#### WHAT TO PRODUCE
Copy the lines from the beginning of the records through the line that contains "point(831,101)", including that line, and omit the pictures.

#### THE DATA
· · · ·
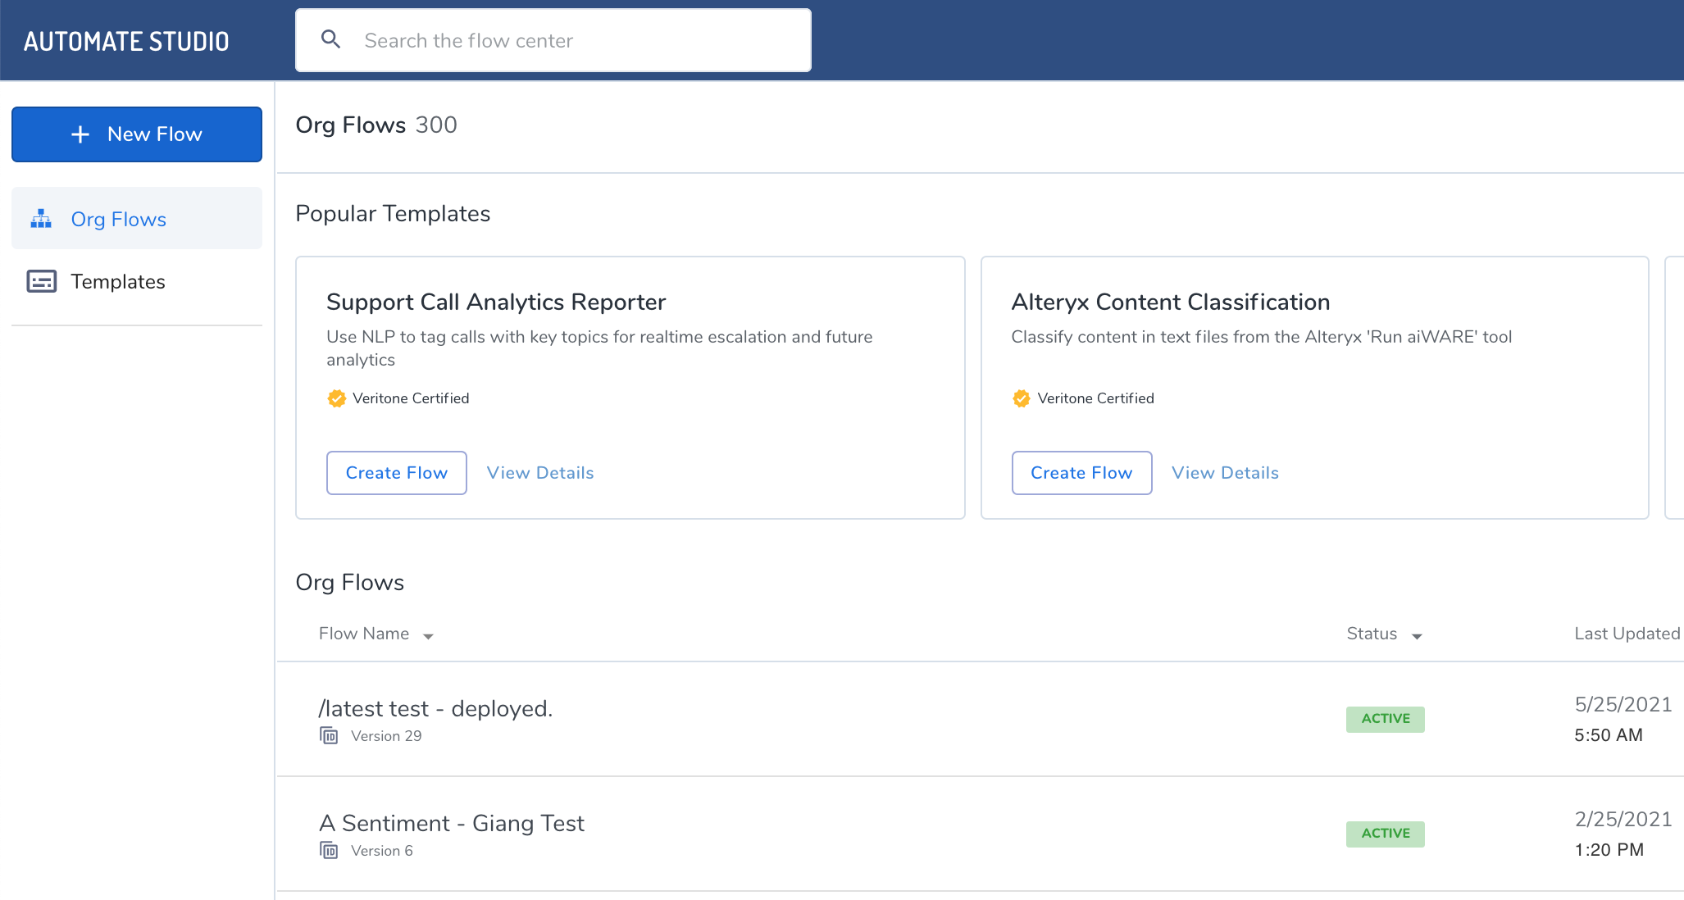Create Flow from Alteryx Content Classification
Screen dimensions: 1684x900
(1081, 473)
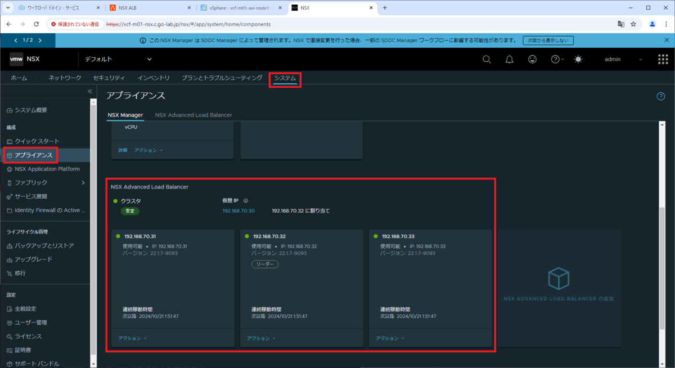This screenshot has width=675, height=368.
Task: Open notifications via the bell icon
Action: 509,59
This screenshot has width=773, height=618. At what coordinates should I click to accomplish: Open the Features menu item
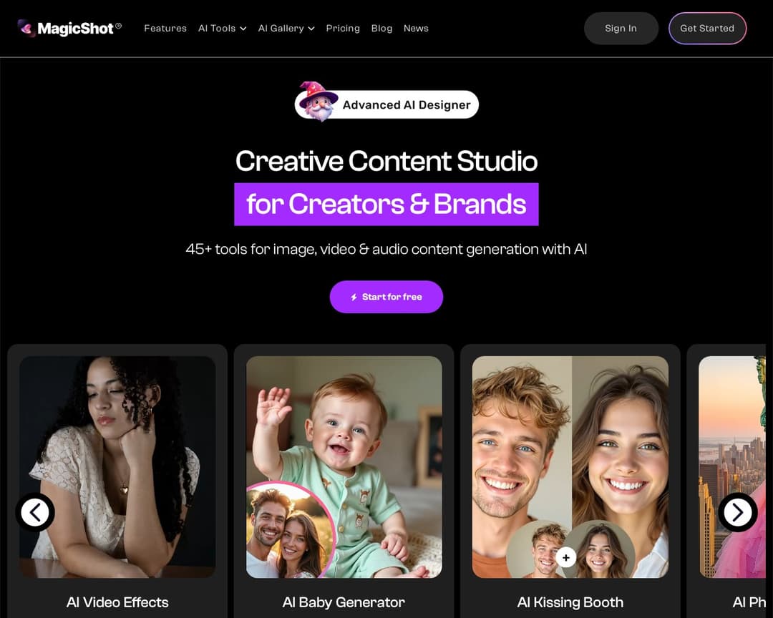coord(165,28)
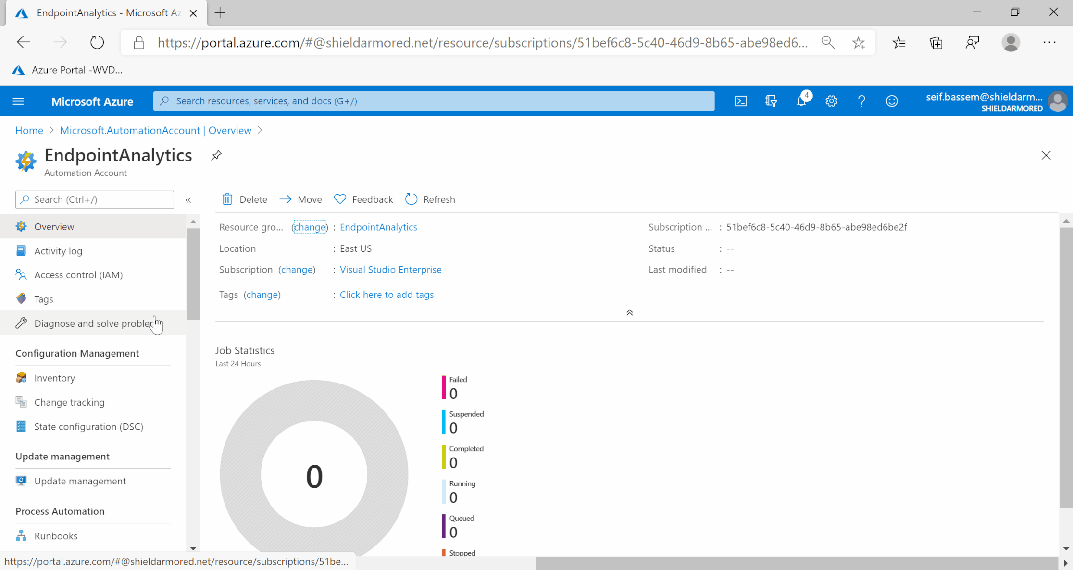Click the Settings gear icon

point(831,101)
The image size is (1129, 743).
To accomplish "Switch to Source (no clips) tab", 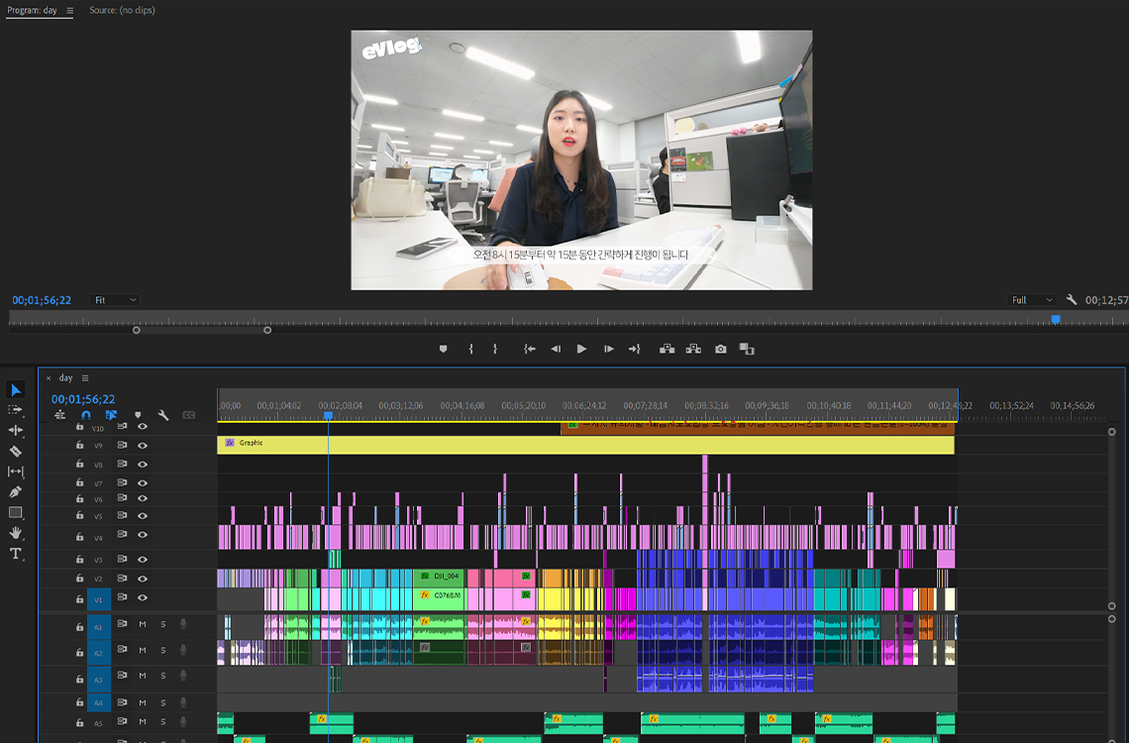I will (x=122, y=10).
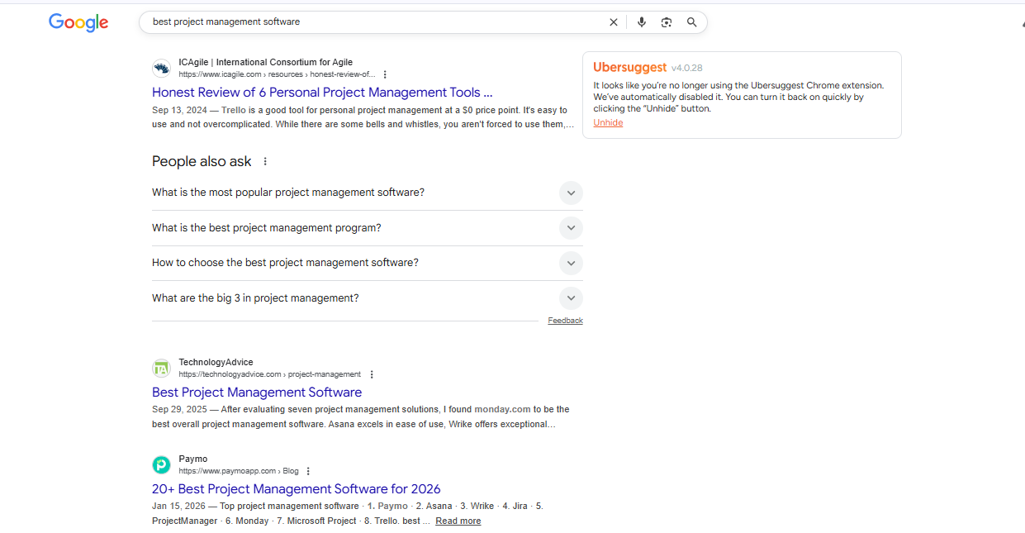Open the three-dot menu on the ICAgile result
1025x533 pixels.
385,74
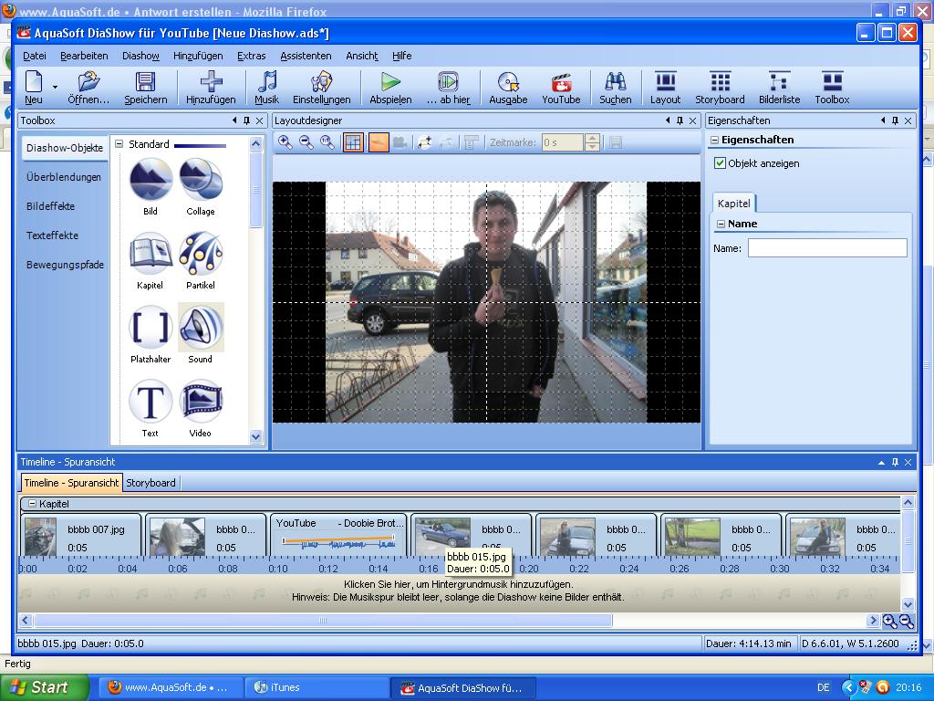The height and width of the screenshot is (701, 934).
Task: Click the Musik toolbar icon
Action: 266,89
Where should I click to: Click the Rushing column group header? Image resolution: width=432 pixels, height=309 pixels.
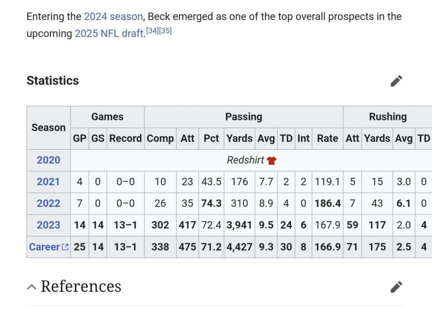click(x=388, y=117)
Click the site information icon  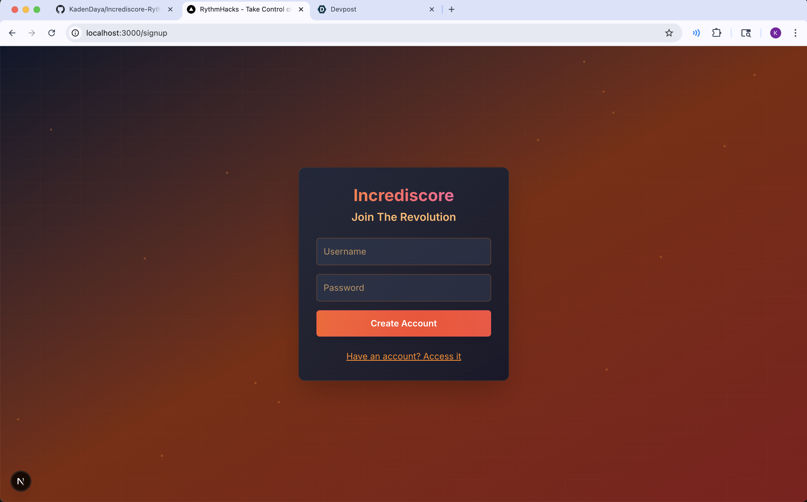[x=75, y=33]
· · · ·
#### ANSWER TO THIS EXERCISE
Create Flow from Alteryx Content Classification
Screen dimensions: 1684x900
(1081, 473)
This screenshot has width=675, height=368.
Task: Open notifications via the bell icon
Action: 509,59
This screenshot has width=773, height=618. At what coordinates should I click to accomplish: Open the Features menu item
coord(165,28)
Click the Settings gear icon

point(831,101)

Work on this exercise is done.